→ ABOUT THIS TASK
With nothing omitted, transcribe the entries exactly as written.

→ MATERIAL PROVIDED
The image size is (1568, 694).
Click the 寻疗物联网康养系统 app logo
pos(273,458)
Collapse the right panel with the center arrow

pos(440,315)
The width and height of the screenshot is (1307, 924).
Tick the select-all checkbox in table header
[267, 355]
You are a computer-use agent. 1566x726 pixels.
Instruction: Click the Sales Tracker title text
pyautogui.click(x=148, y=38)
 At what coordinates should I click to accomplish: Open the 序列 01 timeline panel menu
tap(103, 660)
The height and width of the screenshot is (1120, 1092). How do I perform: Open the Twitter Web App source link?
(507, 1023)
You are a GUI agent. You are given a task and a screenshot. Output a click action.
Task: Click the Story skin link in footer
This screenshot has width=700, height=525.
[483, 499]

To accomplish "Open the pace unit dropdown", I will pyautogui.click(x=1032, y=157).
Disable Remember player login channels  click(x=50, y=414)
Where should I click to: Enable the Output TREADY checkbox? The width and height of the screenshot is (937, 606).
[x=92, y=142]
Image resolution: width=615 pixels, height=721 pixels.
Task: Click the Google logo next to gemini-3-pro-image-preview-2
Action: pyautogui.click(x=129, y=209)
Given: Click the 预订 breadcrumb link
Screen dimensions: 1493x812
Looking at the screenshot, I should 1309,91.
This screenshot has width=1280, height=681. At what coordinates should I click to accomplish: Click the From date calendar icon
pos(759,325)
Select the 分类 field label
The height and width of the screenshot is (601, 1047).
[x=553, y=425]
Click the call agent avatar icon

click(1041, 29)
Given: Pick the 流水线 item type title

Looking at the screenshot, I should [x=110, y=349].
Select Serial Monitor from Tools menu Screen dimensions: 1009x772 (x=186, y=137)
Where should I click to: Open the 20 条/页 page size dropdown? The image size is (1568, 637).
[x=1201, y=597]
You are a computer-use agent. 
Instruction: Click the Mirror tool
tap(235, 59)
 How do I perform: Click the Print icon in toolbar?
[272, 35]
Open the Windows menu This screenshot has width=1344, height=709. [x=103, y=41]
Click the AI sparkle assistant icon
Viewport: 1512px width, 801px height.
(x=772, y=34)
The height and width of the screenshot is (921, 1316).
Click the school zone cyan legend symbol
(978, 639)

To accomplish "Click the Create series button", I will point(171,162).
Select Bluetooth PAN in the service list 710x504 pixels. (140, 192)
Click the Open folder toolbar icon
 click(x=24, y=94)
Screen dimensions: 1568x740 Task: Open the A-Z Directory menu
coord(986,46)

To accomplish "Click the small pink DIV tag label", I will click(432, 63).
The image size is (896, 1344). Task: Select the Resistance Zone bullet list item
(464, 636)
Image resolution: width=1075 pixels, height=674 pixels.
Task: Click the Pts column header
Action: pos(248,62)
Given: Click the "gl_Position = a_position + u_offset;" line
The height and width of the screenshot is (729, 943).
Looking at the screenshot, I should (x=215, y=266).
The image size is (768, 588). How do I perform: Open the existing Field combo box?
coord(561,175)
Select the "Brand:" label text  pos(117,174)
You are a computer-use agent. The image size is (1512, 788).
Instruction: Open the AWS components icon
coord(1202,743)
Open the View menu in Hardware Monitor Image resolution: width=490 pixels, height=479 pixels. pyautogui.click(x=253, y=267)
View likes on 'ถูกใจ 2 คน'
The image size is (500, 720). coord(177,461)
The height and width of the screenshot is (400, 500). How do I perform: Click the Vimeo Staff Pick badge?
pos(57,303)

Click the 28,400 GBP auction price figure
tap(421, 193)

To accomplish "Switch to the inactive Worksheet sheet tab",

→ COMPLETED EXERCISE
The image size is (1568, 694).
Click the 寻疗物联网康养系统 app logo
pos(273,458)
Collapse the right panel with the center arrow

pos(440,315)
The width and height of the screenshot is (1307, 924).
Tick the select-all checkbox in table header
[267, 355]
You are a computer-use agent. 1566x726 pixels.
Instruction: Click the Sales Tracker title text
pyautogui.click(x=148, y=38)
 At what coordinates should I click to accomplish: Open the 序列 01 timeline panel menu
tap(103, 660)
The height and width of the screenshot is (1120, 1092). How do I perform: Open the Twitter Web App source link?
(507, 1023)
You are a GUI agent. You are given a task and a screenshot. Output a click action.
Task: Click the Story skin link in footer
This screenshot has width=700, height=525.
[483, 499]

To accomplish "Open the pace unit dropdown", I will pyautogui.click(x=1032, y=157).
Disable Remember player login channels  click(x=50, y=414)
Where should I click to: Enable the Output TREADY checkbox? The width and height of the screenshot is (937, 606).
[x=92, y=142]
Image resolution: width=615 pixels, height=721 pixels.
Task: Click the Google logo next to gemini-3-pro-image-preview-2
Action: pyautogui.click(x=129, y=209)
Given: Click the 预订 breadcrumb link
Screen dimensions: 1493x812
Looking at the screenshot, I should 1309,91.
This screenshot has width=1280, height=681. At what coordinates should I click to accomplish: Click the From date calendar icon
pos(759,325)
Select the 分类 field label
The height and width of the screenshot is (601, 1047).
[x=553, y=425]
Click the call agent avatar icon

click(1041, 29)
Given: Pick the 流水线 item type title

Looking at the screenshot, I should [x=110, y=349].
Select Serial Monitor from Tools menu Screen dimensions: 1009x772 (x=186, y=137)
Where should I click to: Open the 20 条/页 page size dropdown? The image size is (1568, 637).
[x=1201, y=597]
You are a computer-use agent. 
Instruction: Click the Mirror tool
tap(235, 59)
 How do I perform: Click the Print icon in toolbar?
[272, 35]
Open the Windows menu This screenshot has width=1344, height=709. [x=103, y=41]
Click the AI sparkle assistant icon
Viewport: 1512px width, 801px height.
(x=772, y=34)
The height and width of the screenshot is (921, 1316).
Click the school zone cyan legend symbol
(978, 639)

To accomplish "Click the Create series button", I will point(171,162).
Select Bluetooth PAN in the service list 710x504 pixels. (140, 192)
Click the Open folder toolbar icon
 click(x=24, y=94)
Screen dimensions: 1568x740 Task: Open the A-Z Directory menu
coord(986,46)

To accomplish "Click the small pink DIV tag label", I will click(432, 63).
The image size is (896, 1344). Task: Select the Resistance Zone bullet list item
(464, 636)
Image resolution: width=1075 pixels, height=674 pixels.
Task: Click the Pts column header
Action: pos(248,62)
Given: Click the "gl_Position = a_position + u_offset;" line
The height and width of the screenshot is (729, 943).
Looking at the screenshot, I should (x=215, y=266).
The image size is (768, 588). How do I perform: Open the existing Field combo box?
coord(561,175)
Select the "Brand:" label text  pos(117,174)
You are a computer-use agent. The image size is (1512, 788).
Instruction: Open the AWS components icon
coord(1202,743)
Open the View menu in Hardware Monitor Image resolution: width=490 pixels, height=479 pixels. pyautogui.click(x=253, y=267)
View likes on 'ถูกใจ 2 คน'
The image size is (500, 720). coord(177,461)
The height and width of the screenshot is (400, 500). How do I perform: Click the Vimeo Staff Pick badge?
pos(57,303)

Click the 28,400 GBP auction price figure
tap(421, 193)

To accomplish "Switch to the inactive Worksheet sheet tab",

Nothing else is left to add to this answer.